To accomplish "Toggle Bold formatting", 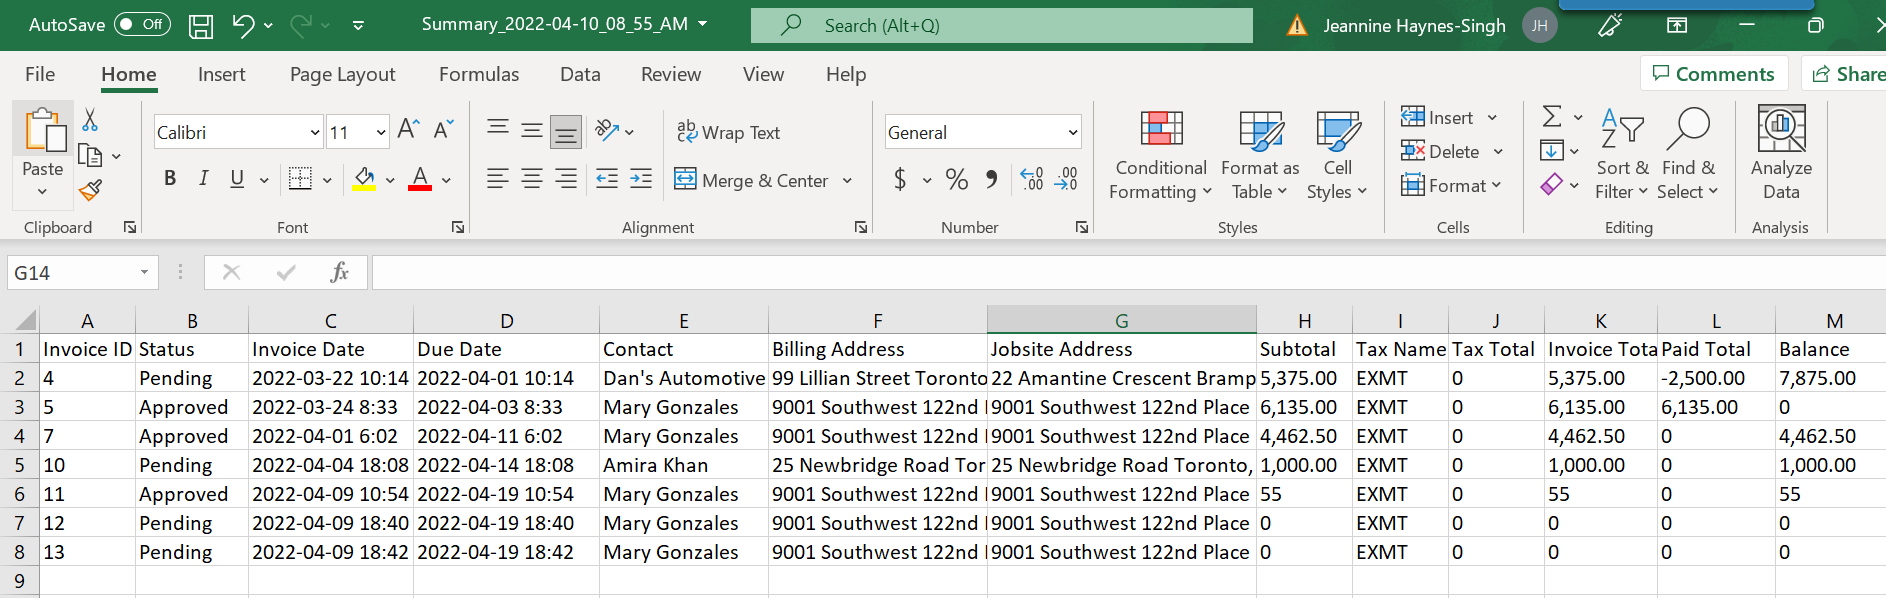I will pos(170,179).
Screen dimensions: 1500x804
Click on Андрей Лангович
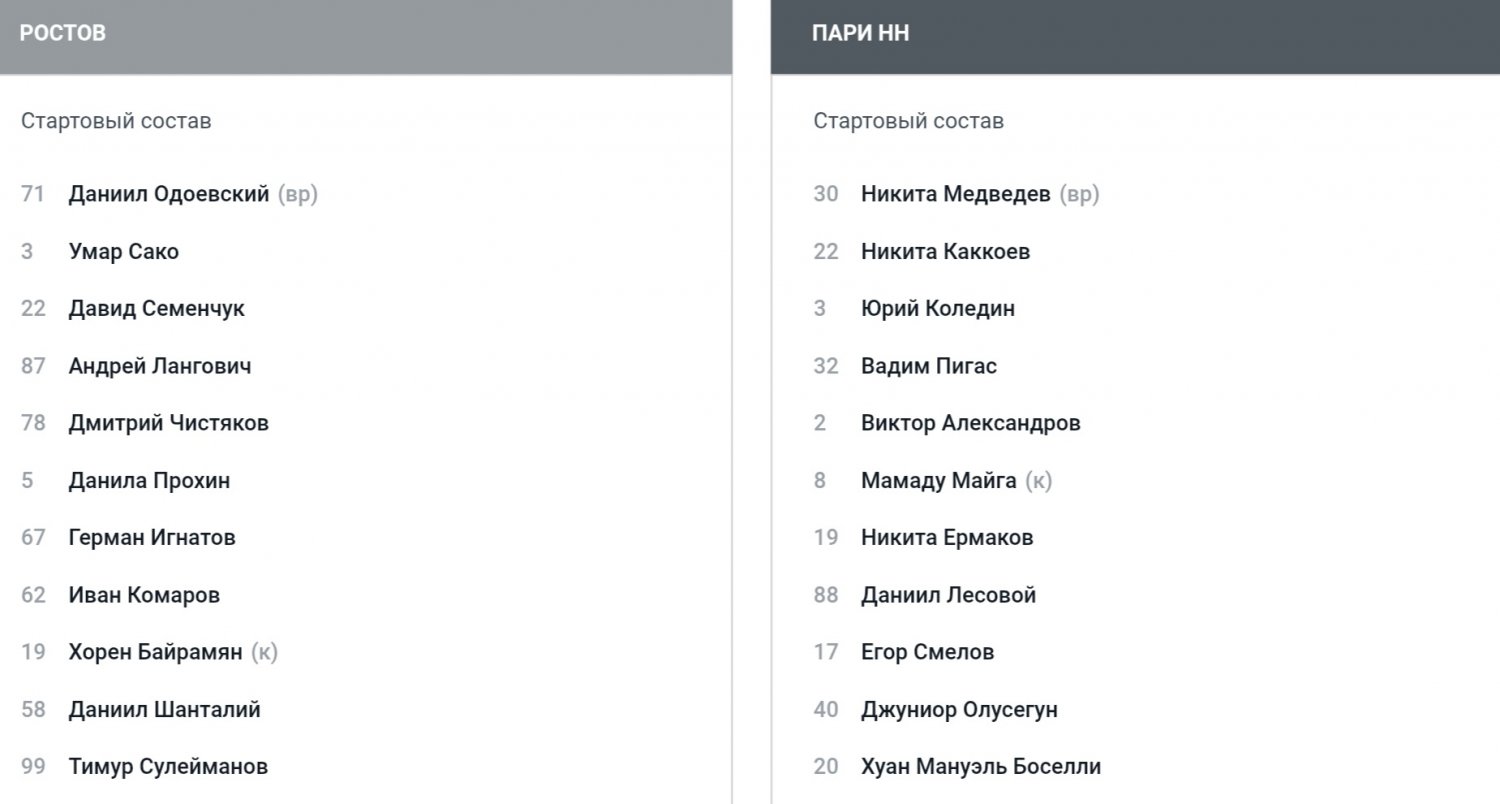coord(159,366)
==
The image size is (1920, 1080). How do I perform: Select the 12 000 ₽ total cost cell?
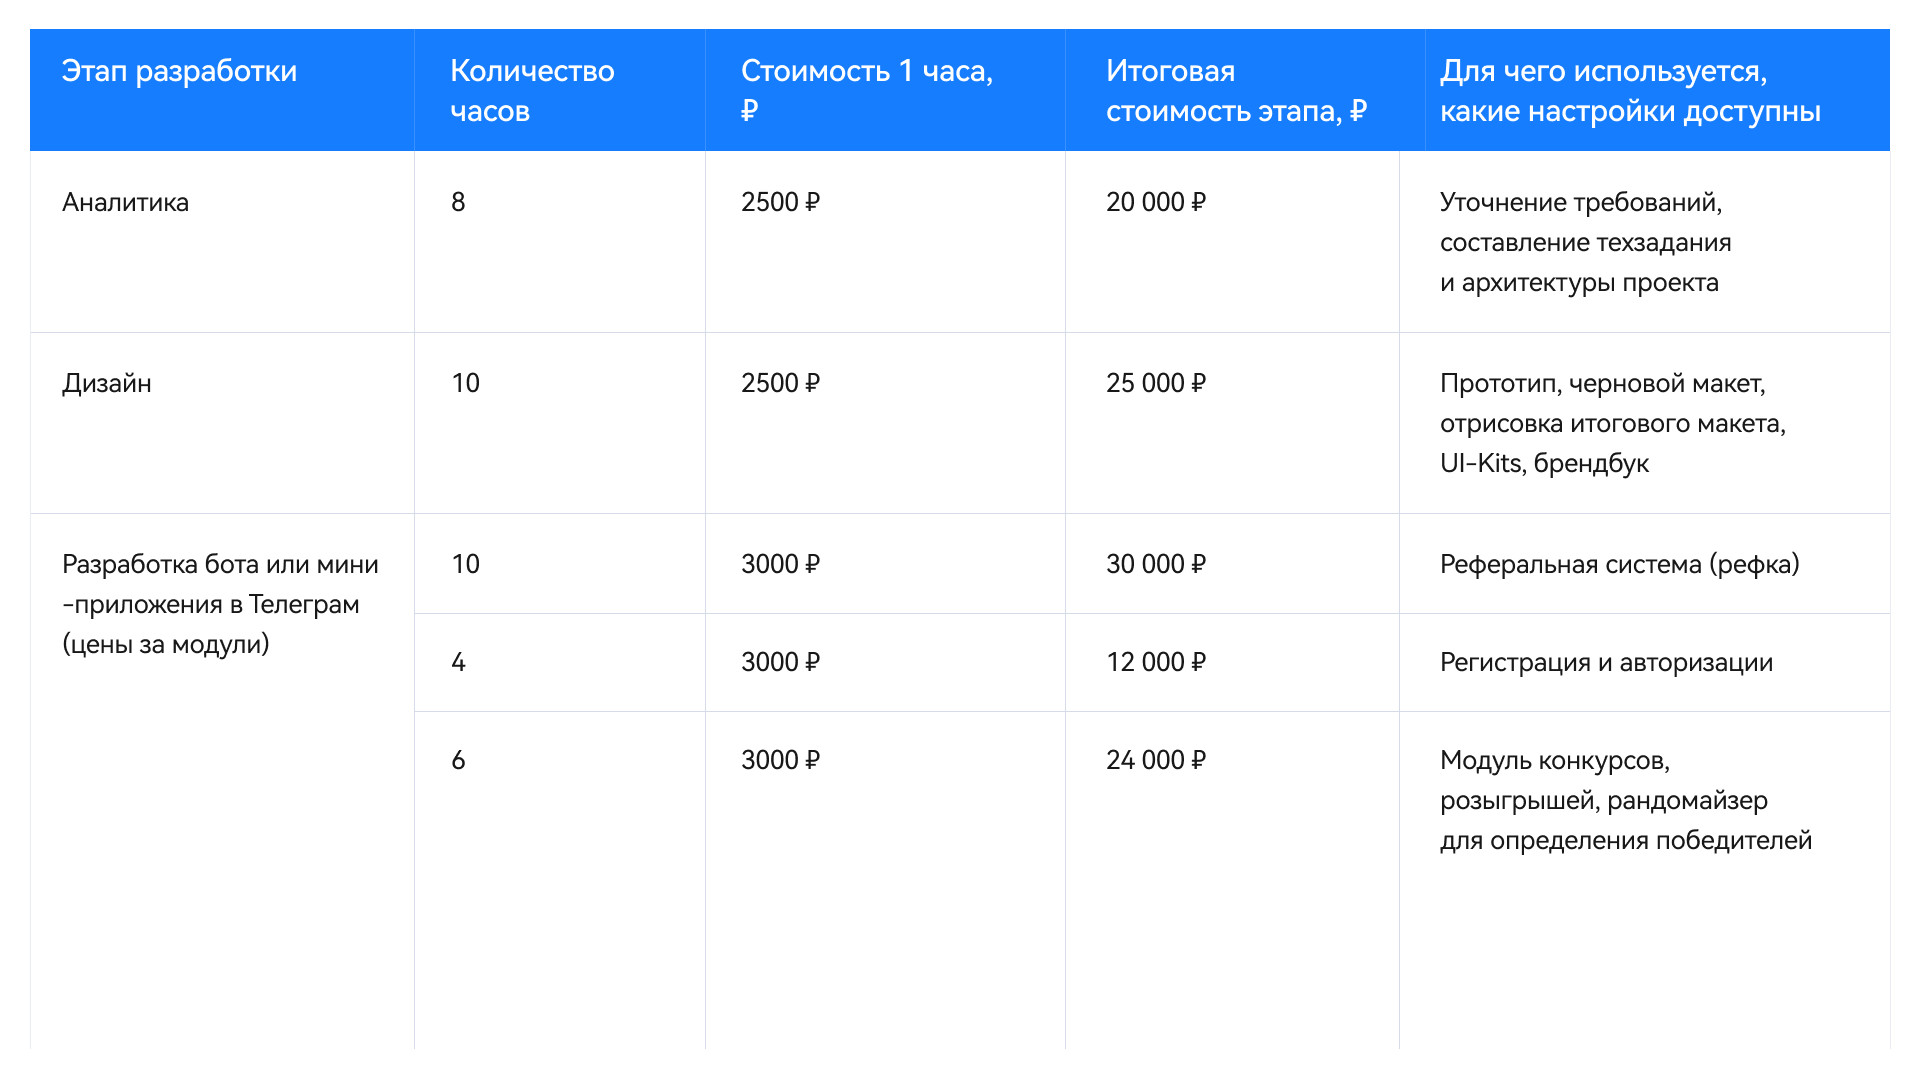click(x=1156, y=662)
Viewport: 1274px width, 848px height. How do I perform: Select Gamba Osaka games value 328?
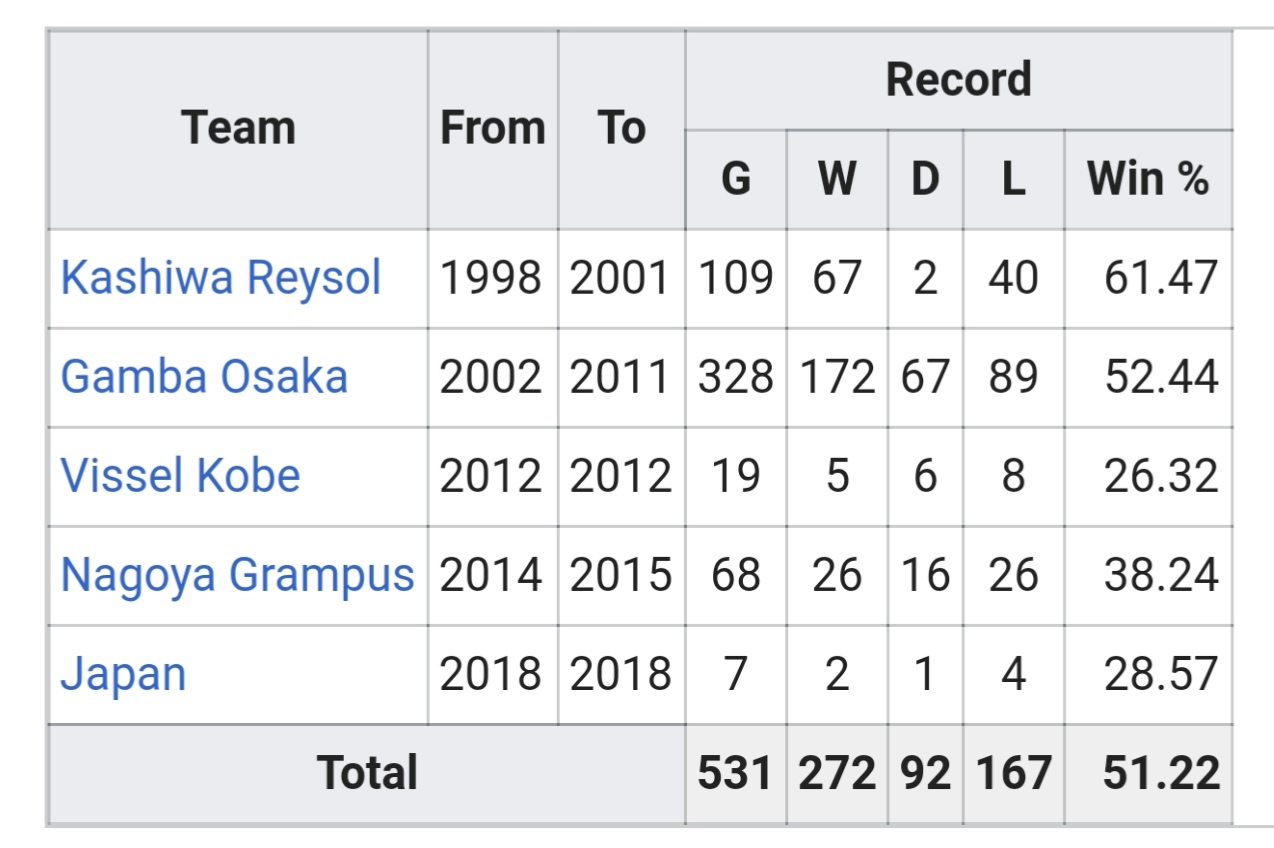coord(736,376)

Given problem: Rewrite the data from the line containing "The image size" through the line containing "coord(736,376)", swapping "How do I perform" for "How can I carry out" and changing nothing else. Return only those lines, leaving out the pictures.

Complete output:
The image size is (1920, 1080). How can I carry out: Select the 12 000 ₽ total cost cell?
click(x=1156, y=662)
Viewport: 1274px width, 848px height. How can I carry out: Select Gamba Osaka games value 328?
coord(736,376)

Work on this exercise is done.